From here, I would like to repeat the sub-pattern that captures the group and matches the following characters, i.e.([a-zA-Z0=9]*),*\s*. When I surround this sub-pattern with a non-capturing group and repeat it:

import\s+(?:([a-zA-Z0=9]*),*\s*)*

It no longer captures the group inside.

Bryce93
  • 451
  • 7
  • 11
  • If you want that functionality use PyPi regex module. – Wiktor Stribiżew Sep 09 '16 at 17:36
  • 1
    The issue is not in capturing groups and non-capturing groups, the issue is trying to get an _unset_ amount of variables for further use, using `*` for capturing groups will hardly ever yield the results you're looking for . This is not something regex is generally used for.
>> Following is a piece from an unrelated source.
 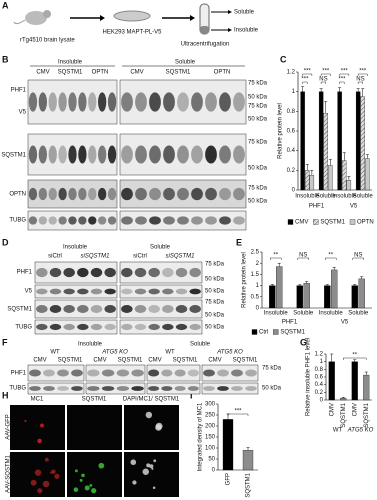 I want to click on group-label: ATG5 KO, so click(x=360, y=431).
Instead the rational thing would be to get the whole import package set and then split the string by `,\s*(?=\w)` or something like that. – Andris Leduskrasts Sep 09 '16 at 17:56
  • Does this answer your question? [How can I repeat a capturing group one or more time and extract matches](/a/33843279/90527) – outis Sep 01 '22 at 08:48

3 Answers3

1

Your question is phrased strictly about regex, but if you're willing to use a recursive descent parser (e.g., pyparsing), many things that require expertise in regex, become very simple.
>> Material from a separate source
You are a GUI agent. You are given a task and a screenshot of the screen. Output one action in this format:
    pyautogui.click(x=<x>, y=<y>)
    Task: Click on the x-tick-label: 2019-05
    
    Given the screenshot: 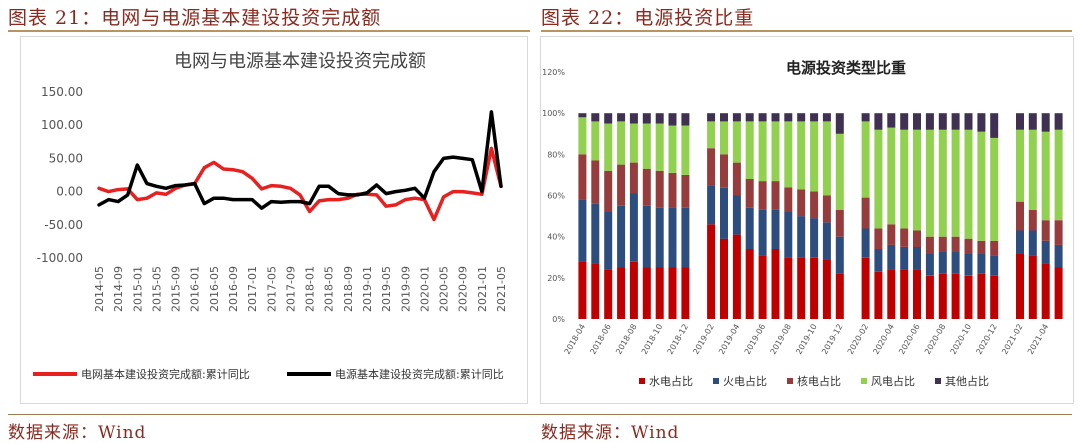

E.g., here what you're asking becomes

from pyparsing import *

p = Suppress(Literal('import')) + commaSeparatedList

>>> p.parseString('import pandas, os, sys').asList()
['pandas', 'os', 'sys']

>>> p.parseString('import                    pandas,             os').asList()
['pandas', 'os']

It might be a matter of personal taste, but to me,

Suppress(Literal('import')) + commaSeparatedList

is also more intuitive than a regex.

Ami Tavory
  • 74,578
  • 11
  • 141
  • 185
0

A repeated capturing group will only capture the last iteration. This is why you need to restructure your regex to work with re.findall.

\s*
(?:
  (?:^from\s+
    (  # Base (from (base) import ...)
      (?:[a-zA-Z_][a-zA-Z_0-9]*  # Variable name
        (?:\.[a-zA-Z_][a-zA-Z_0-9]*)*  # Attribute (.attr)
      )
    )\s+import\s+
  )
|
  (?:^import\s|,)\s*
)
(  # Name of imported module (import (this))
  (?:[a-zA-Z_][a-zA-Z_0-9]*  # Variable name
    (?:\.[a-zA-Z_][a-zA-Z_0-9]*)*  # Attribute (.attr)
  )
)
(?:
  \s+as\s+
  (  # Variable module is imported into (import foo as bar)
    (?:[a-zA-Z_][a-zA-Z_0-9]*  # Variable name
      (?:\.[a-zA-Z_][a-zA-Z_0-9]*)*  # Attribute (.attr)
    )
  )
)?
\s*
(?=,|$)  # Ensure there is another thing being imported or it is the end of string

Try it on regex101.com

Capture group 0 will be the Base, capture group 1 will be (What you're after) the name of the imported module, and capture group 2 will be the variable the module is in (from (group 0) import (group 1) as (group 2))

import re

regex = r"\s*(?:(?:^from\s+((?:[a-zA-Z_][a-zA-Z_0-9]*(?:\.[a-zA-Z_][a-zA-Z_0-9]*)*))\s+import\s+)|(?:^import\s|,)\s*)((?:[a-zA-Z_][a-zA-Z_0-9]*(?:\.[a-zA-Z_][a-zA-Z_0-9]*)*))(?:\s+as\s+((?:[a-zA-Z_][a-zA-Z_0-9]*(?:\.[a-zA-Z_][a-zA-Z_0-9]*)*)))?\s*(?=,|$)"

print(re.findall(regex, "import pandas, os, sys"))
[('', 'pandas', ''), ('', 'os', ''), ('', 'sys', '')]

You can remove the other two capturing groups if you don't care for them.

Artyer
  • 31,034
  • 3
  • 47
  • 75
0

You can use your import\s+(?:([a-zA-Z0-9=]+),*\s*)* regex (I just fixed the 0-9 range to match any digit and included = to the end) and access the Group 1 capture stack using PyPi regex module:

>>> import regex
>>> s = 'import pandas, os, sys'
>>> rx = regex.compile(r'^import\s+(?:([a-zA-Z0-9=]+),*\s*)*$')
>>> print([x.captures(1) for x in rx.finditer(s)])
[['pandas', 'os', 'sys']]
Wiktor Stribiżew
  • 607,720
  • 39
  • 448
  • 563